By Brittany PolitoiBerkshires Staff

U.S. Rep. Richard Neal secured $995,000 to begin design and construction of the academy. The congressman had earlier attended the Norman Rockwell Museum business breakfast, which celebrated Laurie Norton Moffatt's 49 years leading the institution.

PITTSFIELD, Mass. — Berkshire Community College was awarded nearly $1 million in federal funds to support a Trades Academy. 

On Thursday, U.S. Rep. Richard Neal visited the college to highlight the $995,000 he secured through congressionally directed spending. Executive Director of Workforce and Community Education Linda Clairmont said BCC can be a destination for adults who want to learn a skilled trade. 

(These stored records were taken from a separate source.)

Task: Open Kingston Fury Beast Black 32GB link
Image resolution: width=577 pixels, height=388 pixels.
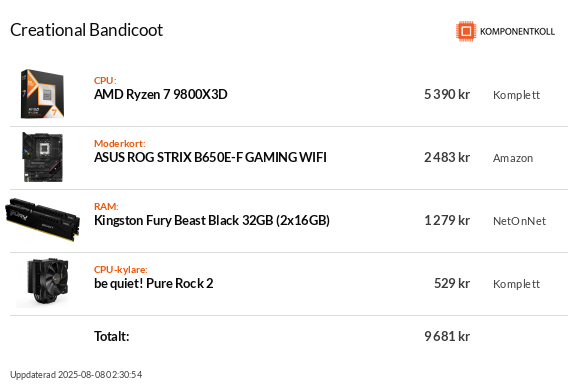Action: [212, 221]
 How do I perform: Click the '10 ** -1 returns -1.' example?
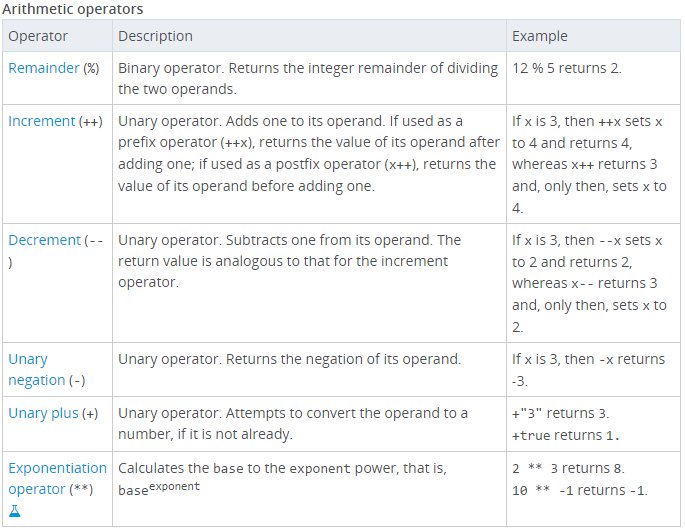(580, 490)
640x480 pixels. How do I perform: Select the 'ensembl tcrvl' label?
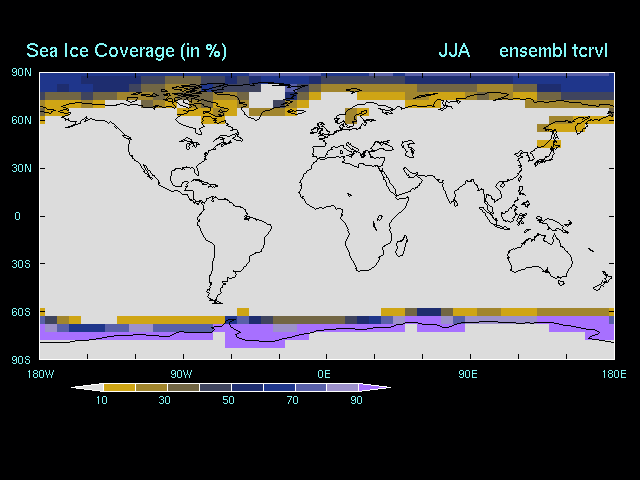pyautogui.click(x=554, y=51)
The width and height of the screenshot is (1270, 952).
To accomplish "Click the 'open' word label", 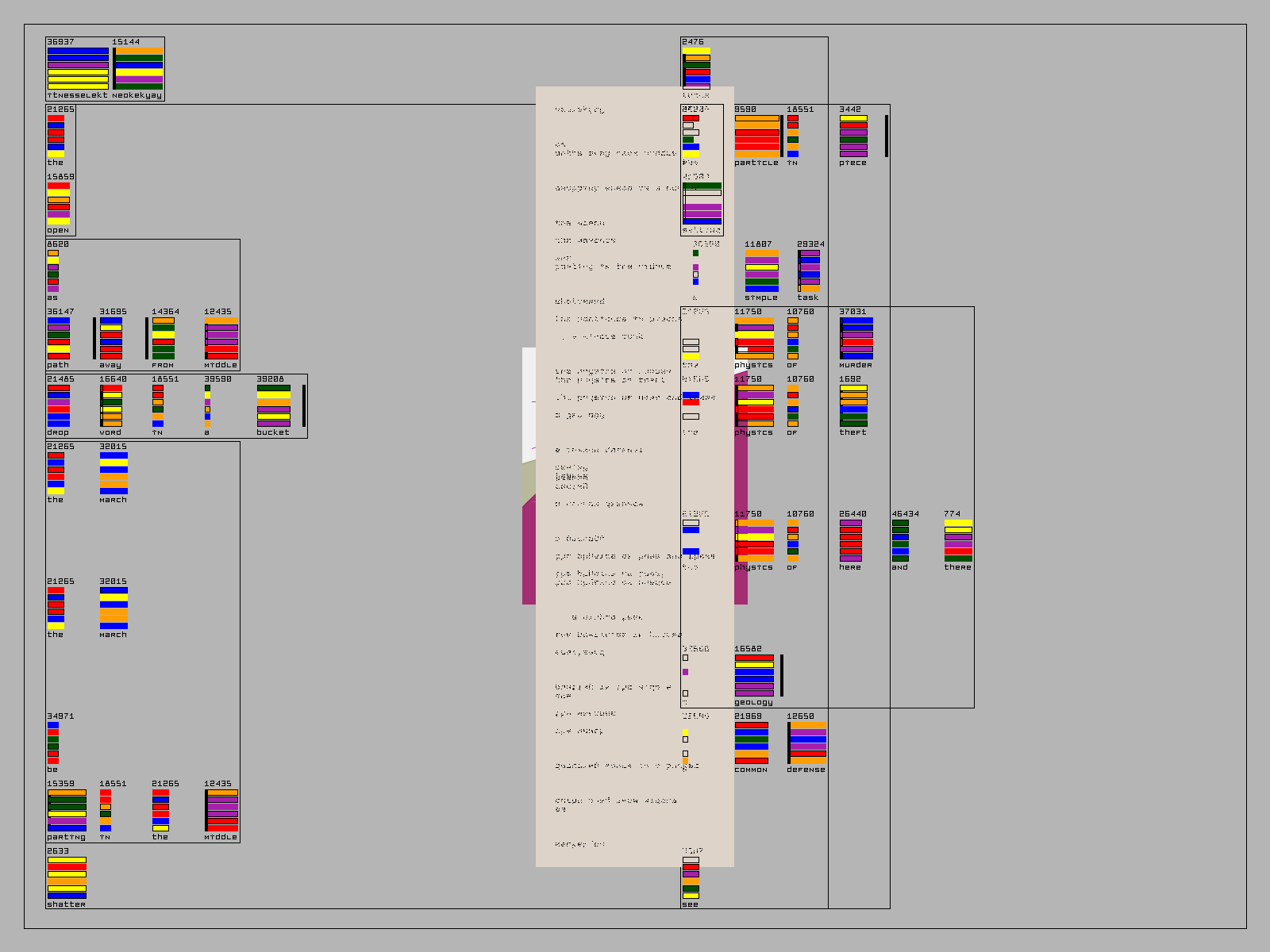I will [x=58, y=230].
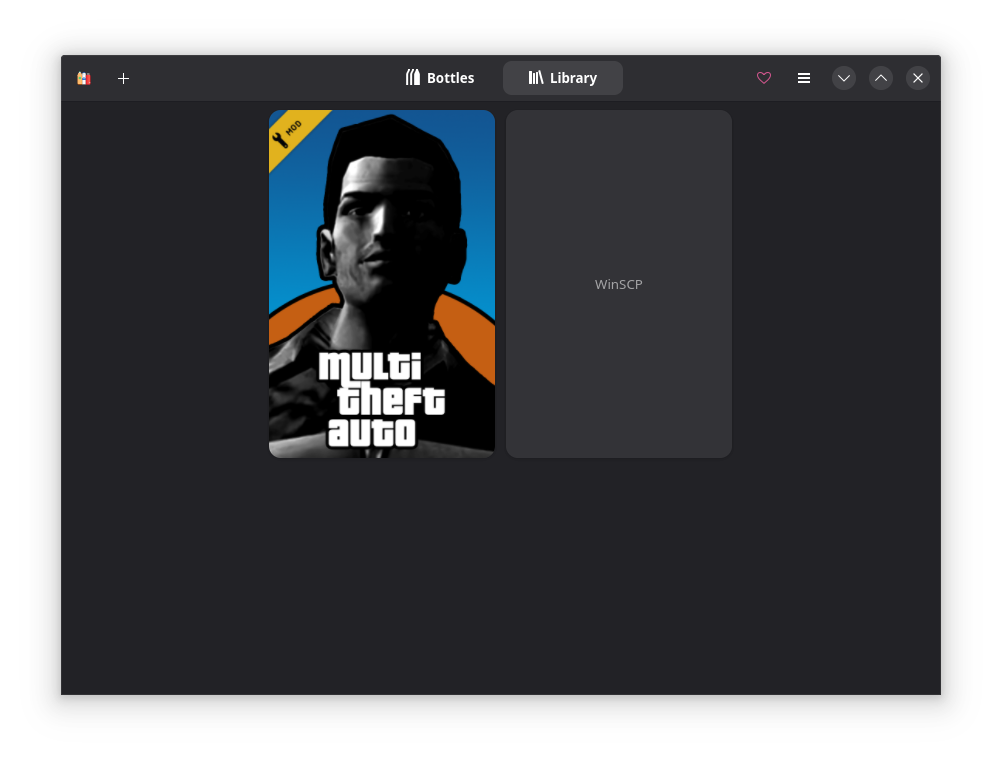
Task: Click the books glyph beside the Library label
Action: point(536,78)
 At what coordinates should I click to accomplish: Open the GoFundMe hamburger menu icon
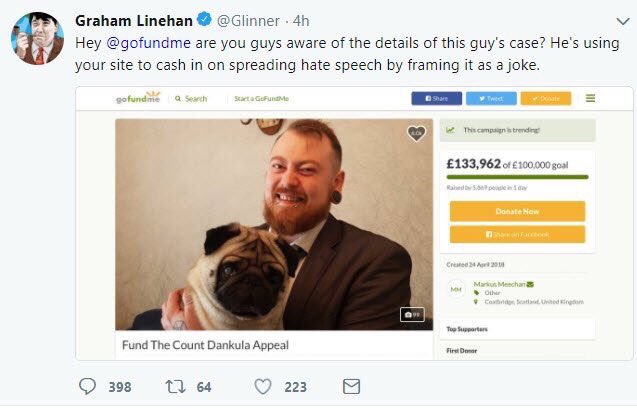click(590, 98)
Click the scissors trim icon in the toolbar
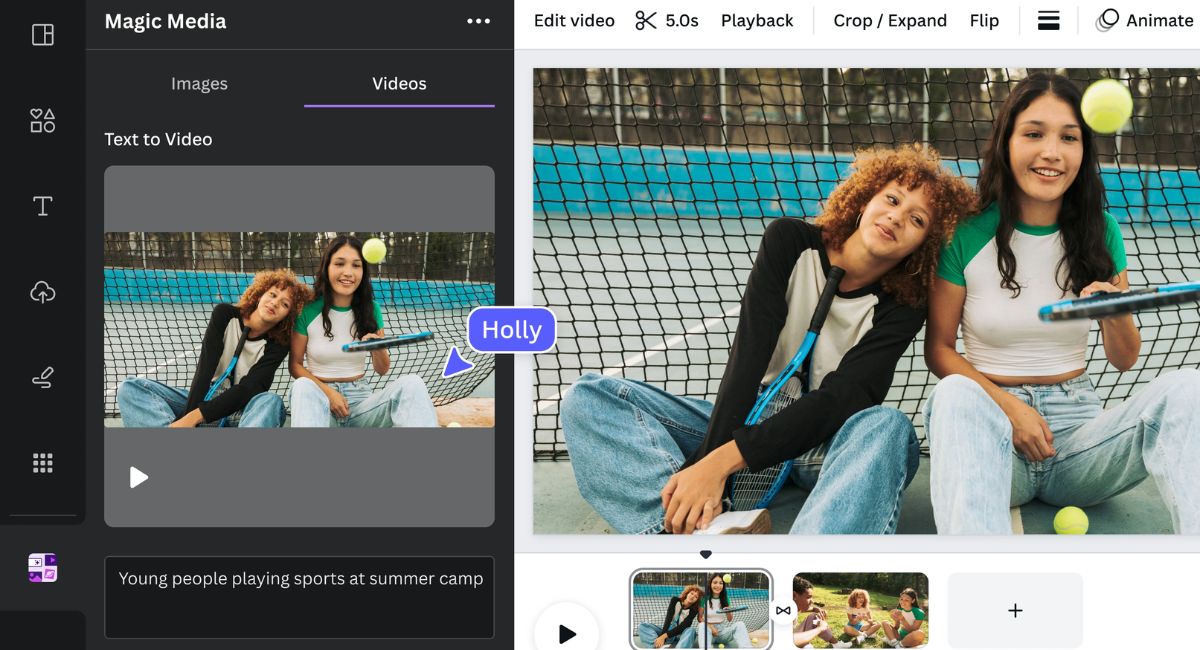The image size is (1200, 650). tap(646, 19)
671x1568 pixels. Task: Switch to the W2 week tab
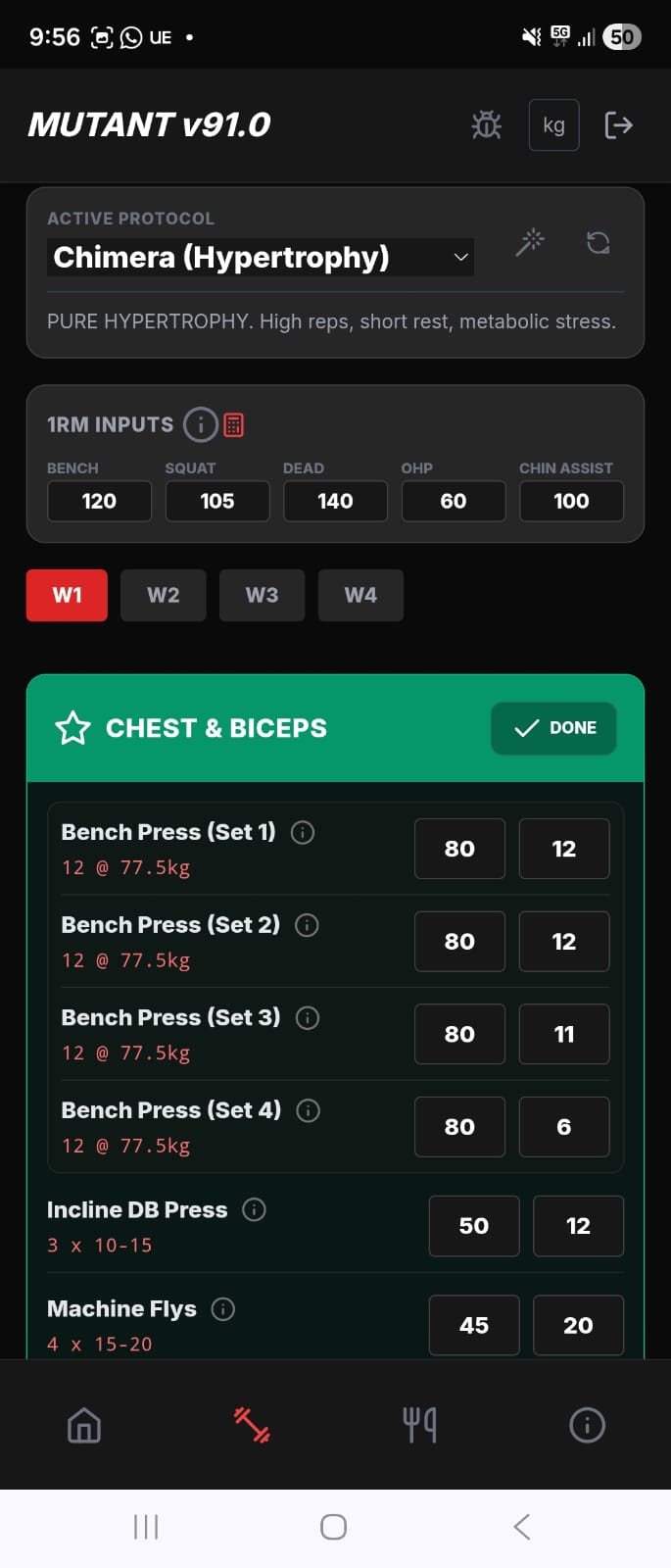(163, 595)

"I want to join up with the amazing work that Taconic and McCann (vocational high schools) are doing to prepare people for these really specific skills, helping people become confident professionals with a direct path to high-wage, high-demand jobs," she explained. 

"And we're also addressing the labor shortage that exists in this county, around the state, and around the country, in the skilled trades." 

The federal funding will support a feasibility study of an existing vacant building on campus, as well as the evaluation and abatement of any hazardous materials at the location, because it was once a power plant. 

BCC will dip its toe into the skilled trades with its first HVAC training program, for which it received $1.2 million from the state in support. The $995,000 in federal funds will go toward creating the academy in a building located on the main campus, and the HVAC heat pump training program will be funded by the Massachusetts Clean Energy Center. 

The $1 million in federal monies will get the college to construction documents, maybe fund some construction, and help identify the necessary equipment and other learning space needs for a skilled trade, Clairmont reported. 

The funding is part of more than $14 million in congressionally directed spending secured by the congressman to support economic development, workforce training, and community infrastructure across the Berkshires.

Neal said there are about 6.5 million jobs in the United States that go unanswered every day.